It seems like with the current progress in ML models, doing OCR should be an easy task. After all, recognizing handwritten numbers was one of the prime benchmarks for image recognition (MNIST was released in 1994).
Yet, when I try to OCR any of my handwritten notes all I ever get is a jumbled mess of nonsense. Am I missing something, is my handwriting really that atrocious or is it the models?
Here’s a quick example, a random passage from a scientific article:
I tried EasyOCR, Tesseract, PPOCR and a few online tools. Only PPOCR was able to correctly identify the numbers and the words “J.” and “Chem.”. The rest is just a random mess of characters.
Edit: thank you all for shitting on my handwriting. That was not asked for, and also not helpful. That sample was intentionally “not nice” but is how I would write a note for myself. (You should see how my notes look like when I don’t need to read them again, lol)

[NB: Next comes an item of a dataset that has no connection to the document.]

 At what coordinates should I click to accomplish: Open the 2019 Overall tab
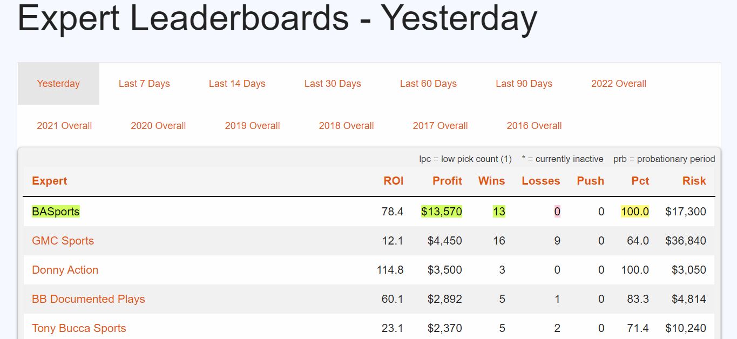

chatGPT can transcribe it perfectly, and also works on a slightly larger sample. Deepseek works ok-ish but made some mistakes, and gemini is apparently not available in my country atm. I guess the context awareness is what makes those models better in transcription, and also why I can read it back without problems.
I just asked chatGPT to transcribe it and it said
There was a post on HN recently about using LLMs for OCR. https://news.ycombinator.com/item?id=42952605
That’s perfect. Now I’m just wondering why chatGPT is apparently much better in OCR than a dedicated OCR model like EasyOCR or Tesseract.
Btw, Deepseek did a good job but not perfect. I also fed chatGPT a full page of notes and the transcription to markdown worked quite well, although not perfect. However, if I supply the same note as part of a larger pdf, it will refuse to transcribe it, stating that it’s unreadable.
Because LLMs can fill in gaps where the recognition fails.
Which can be problematic. If it makes a mistake and isn’t obviously wrong, that could go unnoticed.
100% agreed. But it doesn’t change the answer of why they are apparently better than OCR.
Yep
Try gemini 2 it seems is pretty good at that as well